One-Shot Collaborative Data Distillation
William Holland, Chandra Thapa, Sarah Ali Siddiqui, Wei Shao, Seyit Camtepe
TL;DR
This work tackles the challenge of distilling large datasets into compact, high-fidelity synthetic data for distributed learning where client data are heterogeneous. It introduces CollabDM, a collaborative data distillation method based on distribution matching that requires only a single round of client-server communication, enabling global distillation without training multiple models across rounds. Empirical results show CollabDM and its enhanced variant CollabDM-pae outperform state-of-the-art one-shot methods (e.g., DENSE) on skewed partitions and deliver robust performance across benchmarks and a 5G attack-detection application, including strong cross-architecture transfer. The approach offers practical benefits for privacy-preserving, communication-efficient data sharing and rapid deployment in edge and networked environments like 5G networks.
Abstract
Large machine-learning training datasets can be distilled into small collections of informative synthetic data samples. These synthetic sets support efficient model learning and reduce the communication cost of data sharing. Thus, high-fidelity distilled data can support the efficient deployment of machine learning applications in distributed network environments. A naive way to construct a synthetic set in a distributed environment is to allow each client to perform local data distillation and to merge local distillations at a central server. However, the quality of the resulting set is impaired by heterogeneity in the distributions of the local data held by clients.
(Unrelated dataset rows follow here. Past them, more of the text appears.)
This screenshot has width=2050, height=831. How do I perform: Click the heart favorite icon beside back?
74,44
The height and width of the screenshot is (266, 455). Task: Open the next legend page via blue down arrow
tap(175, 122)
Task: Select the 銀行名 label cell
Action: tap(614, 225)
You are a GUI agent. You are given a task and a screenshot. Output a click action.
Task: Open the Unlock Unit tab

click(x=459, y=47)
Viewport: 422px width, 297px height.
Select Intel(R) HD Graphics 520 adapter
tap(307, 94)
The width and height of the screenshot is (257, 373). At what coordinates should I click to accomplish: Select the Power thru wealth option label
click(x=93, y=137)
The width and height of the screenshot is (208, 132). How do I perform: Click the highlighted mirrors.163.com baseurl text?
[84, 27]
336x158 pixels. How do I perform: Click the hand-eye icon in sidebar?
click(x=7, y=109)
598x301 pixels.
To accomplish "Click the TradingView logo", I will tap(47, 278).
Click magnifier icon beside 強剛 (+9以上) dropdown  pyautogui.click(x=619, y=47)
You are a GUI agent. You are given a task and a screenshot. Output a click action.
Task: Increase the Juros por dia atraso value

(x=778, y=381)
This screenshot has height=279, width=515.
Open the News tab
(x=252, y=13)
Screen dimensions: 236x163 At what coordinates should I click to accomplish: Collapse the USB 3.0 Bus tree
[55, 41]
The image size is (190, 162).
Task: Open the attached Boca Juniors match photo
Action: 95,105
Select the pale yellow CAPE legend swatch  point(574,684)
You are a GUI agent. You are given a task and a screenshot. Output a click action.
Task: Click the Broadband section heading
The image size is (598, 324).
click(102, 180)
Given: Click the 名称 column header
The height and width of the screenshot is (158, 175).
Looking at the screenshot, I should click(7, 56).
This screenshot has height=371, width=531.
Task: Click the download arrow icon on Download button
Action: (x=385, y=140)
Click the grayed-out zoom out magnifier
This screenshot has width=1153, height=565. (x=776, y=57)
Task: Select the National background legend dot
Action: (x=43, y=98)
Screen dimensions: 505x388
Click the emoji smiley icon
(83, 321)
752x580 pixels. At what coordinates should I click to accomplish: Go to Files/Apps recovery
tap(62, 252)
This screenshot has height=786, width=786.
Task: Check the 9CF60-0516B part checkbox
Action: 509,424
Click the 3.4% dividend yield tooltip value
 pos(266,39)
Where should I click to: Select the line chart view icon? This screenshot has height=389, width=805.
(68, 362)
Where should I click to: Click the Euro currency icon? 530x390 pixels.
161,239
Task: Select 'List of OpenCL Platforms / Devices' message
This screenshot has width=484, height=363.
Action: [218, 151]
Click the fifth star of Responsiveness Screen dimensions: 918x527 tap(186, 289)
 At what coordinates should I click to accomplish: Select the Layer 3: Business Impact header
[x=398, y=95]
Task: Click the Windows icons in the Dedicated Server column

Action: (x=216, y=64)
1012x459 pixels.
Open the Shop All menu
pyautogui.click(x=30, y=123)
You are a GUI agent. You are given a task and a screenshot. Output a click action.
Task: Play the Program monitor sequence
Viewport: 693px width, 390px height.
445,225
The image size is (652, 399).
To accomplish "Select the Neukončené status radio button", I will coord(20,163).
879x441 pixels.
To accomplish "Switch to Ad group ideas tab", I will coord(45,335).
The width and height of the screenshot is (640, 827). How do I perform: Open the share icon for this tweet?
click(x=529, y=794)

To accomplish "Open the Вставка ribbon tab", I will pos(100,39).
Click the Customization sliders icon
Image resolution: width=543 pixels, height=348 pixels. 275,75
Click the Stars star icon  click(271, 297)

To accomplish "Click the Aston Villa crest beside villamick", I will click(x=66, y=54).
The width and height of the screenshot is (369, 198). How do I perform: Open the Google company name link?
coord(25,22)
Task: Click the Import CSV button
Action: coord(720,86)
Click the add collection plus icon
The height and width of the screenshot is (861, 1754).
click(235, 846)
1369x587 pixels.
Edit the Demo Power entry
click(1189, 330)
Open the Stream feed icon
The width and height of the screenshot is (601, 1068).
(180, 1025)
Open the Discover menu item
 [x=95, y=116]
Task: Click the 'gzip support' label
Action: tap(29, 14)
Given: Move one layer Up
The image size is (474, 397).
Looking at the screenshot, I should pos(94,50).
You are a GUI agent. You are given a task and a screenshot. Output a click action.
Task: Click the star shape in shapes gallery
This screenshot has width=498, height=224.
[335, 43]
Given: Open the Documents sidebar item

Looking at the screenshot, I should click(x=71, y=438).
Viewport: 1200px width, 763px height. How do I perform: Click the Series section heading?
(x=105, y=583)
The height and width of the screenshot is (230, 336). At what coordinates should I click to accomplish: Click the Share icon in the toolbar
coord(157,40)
To overcome this challenge, we introduce the first collaborative data distillation technique, called CollabDM, which captures the global distribution of the data and requires only a single round of communication between client and server. Our method outperforms the state-of-the-art one-shot learning method on skewed data in distributed learning environments. We also show the promising practical benefits of our method when applied to attack detection in 5G networks.